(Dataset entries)
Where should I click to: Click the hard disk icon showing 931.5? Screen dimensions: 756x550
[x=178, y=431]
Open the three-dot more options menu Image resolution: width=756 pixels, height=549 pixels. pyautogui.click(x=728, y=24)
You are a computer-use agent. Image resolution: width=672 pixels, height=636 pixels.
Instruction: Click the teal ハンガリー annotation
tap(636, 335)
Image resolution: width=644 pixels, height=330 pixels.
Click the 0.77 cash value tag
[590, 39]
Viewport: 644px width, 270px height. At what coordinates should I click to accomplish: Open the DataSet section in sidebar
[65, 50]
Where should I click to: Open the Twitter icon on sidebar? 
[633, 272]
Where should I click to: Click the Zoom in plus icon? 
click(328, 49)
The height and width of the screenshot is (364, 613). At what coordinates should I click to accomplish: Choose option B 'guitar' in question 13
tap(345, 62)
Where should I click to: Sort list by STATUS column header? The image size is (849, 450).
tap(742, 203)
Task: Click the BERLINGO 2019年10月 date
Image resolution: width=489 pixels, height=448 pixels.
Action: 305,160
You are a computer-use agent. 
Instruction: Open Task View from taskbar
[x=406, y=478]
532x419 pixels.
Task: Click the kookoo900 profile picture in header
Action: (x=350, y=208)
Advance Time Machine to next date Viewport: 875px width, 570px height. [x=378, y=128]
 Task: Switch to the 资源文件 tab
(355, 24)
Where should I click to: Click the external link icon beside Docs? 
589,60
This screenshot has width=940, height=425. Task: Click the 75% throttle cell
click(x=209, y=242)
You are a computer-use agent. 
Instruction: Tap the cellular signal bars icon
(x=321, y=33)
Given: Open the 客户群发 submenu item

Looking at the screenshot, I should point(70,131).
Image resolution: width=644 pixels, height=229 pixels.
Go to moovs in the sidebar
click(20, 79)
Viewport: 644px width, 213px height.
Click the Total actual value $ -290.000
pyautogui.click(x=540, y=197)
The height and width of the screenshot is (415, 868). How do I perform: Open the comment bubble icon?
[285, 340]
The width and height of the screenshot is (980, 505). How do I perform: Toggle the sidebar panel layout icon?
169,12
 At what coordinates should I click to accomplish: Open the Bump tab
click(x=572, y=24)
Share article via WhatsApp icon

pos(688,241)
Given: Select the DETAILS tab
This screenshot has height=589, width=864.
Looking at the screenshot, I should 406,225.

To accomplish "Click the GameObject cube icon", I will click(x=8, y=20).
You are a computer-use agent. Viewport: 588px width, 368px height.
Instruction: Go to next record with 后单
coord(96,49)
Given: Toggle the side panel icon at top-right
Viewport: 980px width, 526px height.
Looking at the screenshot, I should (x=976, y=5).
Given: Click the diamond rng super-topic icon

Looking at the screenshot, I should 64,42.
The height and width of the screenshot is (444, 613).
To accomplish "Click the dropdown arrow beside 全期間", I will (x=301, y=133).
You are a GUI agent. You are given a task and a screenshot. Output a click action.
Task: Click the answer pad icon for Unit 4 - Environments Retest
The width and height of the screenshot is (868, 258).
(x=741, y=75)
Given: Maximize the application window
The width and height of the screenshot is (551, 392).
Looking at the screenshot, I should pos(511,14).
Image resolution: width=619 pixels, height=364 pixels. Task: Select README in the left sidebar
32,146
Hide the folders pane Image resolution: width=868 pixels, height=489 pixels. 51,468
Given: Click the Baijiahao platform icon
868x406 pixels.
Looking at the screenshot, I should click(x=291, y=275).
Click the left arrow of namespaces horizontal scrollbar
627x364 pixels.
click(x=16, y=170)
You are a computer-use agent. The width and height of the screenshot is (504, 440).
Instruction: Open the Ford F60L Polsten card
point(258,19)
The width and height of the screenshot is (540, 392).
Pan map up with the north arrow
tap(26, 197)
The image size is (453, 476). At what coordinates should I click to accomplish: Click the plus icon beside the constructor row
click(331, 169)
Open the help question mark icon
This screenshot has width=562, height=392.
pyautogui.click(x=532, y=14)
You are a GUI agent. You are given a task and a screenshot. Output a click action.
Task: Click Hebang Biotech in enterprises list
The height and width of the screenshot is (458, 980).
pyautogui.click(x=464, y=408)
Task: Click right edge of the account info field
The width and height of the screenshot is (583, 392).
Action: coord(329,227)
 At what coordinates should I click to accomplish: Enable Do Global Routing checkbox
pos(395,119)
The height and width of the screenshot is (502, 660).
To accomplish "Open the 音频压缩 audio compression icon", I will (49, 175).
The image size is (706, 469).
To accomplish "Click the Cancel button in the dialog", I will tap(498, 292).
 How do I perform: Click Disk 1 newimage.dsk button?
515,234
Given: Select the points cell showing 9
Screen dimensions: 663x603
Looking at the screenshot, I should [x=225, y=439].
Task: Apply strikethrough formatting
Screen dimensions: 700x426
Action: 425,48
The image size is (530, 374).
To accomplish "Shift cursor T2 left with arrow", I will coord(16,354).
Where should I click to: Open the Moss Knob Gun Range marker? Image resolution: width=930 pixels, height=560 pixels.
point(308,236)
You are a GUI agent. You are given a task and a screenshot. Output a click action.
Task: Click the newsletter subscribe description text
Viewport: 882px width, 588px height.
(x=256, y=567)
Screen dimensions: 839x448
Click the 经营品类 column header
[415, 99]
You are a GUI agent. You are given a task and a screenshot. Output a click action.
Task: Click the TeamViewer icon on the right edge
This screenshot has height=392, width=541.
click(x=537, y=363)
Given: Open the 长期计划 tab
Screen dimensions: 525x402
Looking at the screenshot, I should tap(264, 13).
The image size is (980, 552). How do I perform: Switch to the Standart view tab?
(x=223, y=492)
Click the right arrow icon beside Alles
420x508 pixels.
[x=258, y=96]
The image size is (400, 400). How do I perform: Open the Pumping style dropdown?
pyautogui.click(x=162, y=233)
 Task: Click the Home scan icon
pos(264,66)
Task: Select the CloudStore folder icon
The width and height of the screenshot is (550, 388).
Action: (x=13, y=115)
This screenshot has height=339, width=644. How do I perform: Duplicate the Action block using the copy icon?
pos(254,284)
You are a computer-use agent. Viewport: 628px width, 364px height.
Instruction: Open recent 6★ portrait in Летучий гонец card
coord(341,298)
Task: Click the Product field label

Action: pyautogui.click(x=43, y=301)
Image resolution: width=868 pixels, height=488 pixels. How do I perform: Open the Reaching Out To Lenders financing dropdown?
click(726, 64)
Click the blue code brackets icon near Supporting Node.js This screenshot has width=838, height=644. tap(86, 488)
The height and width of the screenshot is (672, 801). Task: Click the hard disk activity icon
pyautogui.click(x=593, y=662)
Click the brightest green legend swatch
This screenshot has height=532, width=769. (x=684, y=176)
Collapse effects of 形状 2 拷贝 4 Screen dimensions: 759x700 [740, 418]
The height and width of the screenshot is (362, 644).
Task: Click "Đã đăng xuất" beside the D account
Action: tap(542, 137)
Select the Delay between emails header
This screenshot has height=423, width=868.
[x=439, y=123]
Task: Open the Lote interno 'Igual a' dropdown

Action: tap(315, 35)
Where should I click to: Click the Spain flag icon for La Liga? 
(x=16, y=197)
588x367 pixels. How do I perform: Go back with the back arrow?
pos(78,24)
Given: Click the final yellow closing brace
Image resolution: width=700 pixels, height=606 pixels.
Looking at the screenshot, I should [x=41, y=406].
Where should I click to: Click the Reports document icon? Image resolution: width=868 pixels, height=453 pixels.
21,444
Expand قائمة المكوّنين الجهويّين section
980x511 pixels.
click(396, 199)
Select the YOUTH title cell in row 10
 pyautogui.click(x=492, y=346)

**The task:**
Could you copy exactly the lines from the first line of the records above through the line containing "Advance Time Machine", both included, and nothing else?

**Answer box:**
Where should I click to: Click the hard disk icon showing 931.5? Screen dimensions: 756x550
[x=178, y=431]
Open the three-dot more options menu Image resolution: width=756 pixels, height=549 pixels. pyautogui.click(x=728, y=24)
You are a computer-use agent. Image resolution: width=672 pixels, height=636 pixels.
Instruction: Click the teal ハンガリー annotation
tap(636, 335)
Image resolution: width=644 pixels, height=330 pixels.
Click the 0.77 cash value tag
[590, 39]
Viewport: 644px width, 270px height. At what coordinates should I click to accomplish: Open the DataSet section in sidebar
[65, 50]
Where should I click to: Open the Twitter icon on sidebar? 
[633, 272]
Where should I click to: Click the Zoom in plus icon? 
click(328, 49)
The height and width of the screenshot is (364, 613). At what coordinates should I click to accomplish: Choose option B 'guitar' in question 13
tap(345, 62)
Where should I click to: Sort list by STATUS column header? The image size is (849, 450).
tap(742, 203)
Task: Click the BERLINGO 2019年10月 date
Image resolution: width=489 pixels, height=448 pixels.
Action: 305,160
You are a computer-use agent. 
Instruction: Open Task View from taskbar
[x=406, y=478]
532x419 pixels.
Task: Click the kookoo900 profile picture in header
Action: (x=350, y=208)
Advance Time Machine to next date Viewport: 875px width, 570px height. [x=378, y=128]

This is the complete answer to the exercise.